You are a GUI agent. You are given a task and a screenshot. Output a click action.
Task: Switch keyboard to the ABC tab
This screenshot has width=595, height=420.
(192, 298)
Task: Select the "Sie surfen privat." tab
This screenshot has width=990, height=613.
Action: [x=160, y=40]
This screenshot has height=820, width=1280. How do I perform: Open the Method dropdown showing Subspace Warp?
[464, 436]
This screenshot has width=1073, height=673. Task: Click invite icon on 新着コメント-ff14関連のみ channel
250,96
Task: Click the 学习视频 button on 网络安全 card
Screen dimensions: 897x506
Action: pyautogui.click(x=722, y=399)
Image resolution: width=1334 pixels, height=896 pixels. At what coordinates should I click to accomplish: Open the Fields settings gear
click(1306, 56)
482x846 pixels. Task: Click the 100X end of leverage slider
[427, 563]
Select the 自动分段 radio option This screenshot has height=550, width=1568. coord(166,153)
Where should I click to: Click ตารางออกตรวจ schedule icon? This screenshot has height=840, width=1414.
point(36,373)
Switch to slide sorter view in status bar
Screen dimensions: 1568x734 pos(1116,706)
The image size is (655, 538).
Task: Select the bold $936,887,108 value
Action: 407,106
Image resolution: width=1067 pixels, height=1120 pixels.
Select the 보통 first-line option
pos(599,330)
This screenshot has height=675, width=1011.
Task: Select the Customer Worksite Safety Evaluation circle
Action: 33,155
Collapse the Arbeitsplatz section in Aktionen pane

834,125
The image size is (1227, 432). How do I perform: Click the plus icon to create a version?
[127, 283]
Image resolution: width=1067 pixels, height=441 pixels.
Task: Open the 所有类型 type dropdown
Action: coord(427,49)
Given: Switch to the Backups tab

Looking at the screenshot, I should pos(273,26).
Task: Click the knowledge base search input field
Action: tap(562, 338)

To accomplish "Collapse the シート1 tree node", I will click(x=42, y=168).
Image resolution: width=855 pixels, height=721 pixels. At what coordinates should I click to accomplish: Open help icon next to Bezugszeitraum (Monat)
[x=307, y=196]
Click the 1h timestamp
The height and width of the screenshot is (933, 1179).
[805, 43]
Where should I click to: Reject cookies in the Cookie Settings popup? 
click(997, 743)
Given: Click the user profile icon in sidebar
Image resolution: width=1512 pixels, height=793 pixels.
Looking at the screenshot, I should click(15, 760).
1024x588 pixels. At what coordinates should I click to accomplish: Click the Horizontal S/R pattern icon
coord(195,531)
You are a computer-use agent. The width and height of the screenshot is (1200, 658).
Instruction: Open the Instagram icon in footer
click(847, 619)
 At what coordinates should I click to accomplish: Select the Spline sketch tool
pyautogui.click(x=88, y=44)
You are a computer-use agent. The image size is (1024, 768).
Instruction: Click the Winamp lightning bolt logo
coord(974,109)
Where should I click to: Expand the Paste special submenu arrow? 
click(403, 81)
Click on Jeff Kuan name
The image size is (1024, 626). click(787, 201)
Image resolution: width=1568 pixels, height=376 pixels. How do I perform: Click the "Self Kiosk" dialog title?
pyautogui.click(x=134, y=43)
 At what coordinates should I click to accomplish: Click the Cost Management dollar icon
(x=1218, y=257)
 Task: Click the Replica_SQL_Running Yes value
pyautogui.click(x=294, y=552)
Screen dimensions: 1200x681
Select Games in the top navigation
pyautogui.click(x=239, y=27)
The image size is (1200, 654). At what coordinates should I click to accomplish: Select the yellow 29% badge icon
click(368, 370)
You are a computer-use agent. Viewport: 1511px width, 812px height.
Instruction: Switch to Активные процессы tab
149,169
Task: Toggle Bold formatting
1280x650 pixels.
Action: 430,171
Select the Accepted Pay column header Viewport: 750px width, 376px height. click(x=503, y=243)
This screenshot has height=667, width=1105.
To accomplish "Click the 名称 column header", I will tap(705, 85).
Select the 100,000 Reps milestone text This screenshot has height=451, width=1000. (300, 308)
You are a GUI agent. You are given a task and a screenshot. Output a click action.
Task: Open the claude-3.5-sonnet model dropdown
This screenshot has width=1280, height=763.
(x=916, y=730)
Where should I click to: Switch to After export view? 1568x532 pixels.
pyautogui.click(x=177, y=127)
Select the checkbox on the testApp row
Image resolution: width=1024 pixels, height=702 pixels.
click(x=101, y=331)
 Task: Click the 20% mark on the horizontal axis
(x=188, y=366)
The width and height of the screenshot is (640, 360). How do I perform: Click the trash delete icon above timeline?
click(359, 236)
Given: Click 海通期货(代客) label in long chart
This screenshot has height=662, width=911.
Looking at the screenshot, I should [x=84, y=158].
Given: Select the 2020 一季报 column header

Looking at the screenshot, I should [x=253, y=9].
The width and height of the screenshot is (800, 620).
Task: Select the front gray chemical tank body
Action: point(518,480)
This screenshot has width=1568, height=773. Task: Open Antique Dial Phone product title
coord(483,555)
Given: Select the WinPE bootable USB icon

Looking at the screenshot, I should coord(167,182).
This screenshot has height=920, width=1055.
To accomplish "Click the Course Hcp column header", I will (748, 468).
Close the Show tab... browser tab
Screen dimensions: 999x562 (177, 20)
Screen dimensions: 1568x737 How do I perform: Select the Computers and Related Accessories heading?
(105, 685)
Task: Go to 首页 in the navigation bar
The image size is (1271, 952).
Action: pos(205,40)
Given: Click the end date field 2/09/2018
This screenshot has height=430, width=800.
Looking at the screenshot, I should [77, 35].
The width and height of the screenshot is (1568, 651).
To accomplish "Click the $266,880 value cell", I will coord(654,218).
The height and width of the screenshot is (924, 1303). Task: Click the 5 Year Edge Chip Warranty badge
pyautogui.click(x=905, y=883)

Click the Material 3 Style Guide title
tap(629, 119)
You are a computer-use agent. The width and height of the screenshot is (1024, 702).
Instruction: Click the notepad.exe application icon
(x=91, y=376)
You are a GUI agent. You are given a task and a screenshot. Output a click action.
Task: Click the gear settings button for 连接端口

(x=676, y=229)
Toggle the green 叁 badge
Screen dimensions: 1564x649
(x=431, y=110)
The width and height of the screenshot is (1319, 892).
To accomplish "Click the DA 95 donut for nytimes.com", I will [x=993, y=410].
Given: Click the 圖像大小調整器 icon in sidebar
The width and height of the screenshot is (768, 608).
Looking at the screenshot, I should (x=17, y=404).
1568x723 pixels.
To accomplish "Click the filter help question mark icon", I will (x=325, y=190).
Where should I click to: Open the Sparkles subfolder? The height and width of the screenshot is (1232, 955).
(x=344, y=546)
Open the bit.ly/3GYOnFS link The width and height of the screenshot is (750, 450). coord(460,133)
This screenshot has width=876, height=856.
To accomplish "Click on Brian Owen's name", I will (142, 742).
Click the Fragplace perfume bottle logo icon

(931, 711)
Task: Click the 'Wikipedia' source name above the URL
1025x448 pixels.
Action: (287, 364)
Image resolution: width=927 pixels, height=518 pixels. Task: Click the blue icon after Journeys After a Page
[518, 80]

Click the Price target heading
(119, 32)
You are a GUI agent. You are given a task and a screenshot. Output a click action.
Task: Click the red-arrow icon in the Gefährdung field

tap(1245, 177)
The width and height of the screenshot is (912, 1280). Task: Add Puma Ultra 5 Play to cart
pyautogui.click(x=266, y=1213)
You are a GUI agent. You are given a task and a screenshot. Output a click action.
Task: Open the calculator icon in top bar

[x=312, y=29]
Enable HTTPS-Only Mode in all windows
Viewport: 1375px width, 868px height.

To do:
Take from the listing above each line that contains the string "sidebar".

Expected answer:
Given: Click the user profile icon in sidebar
Given: Click the 圖像大小調整器 icon in sidebar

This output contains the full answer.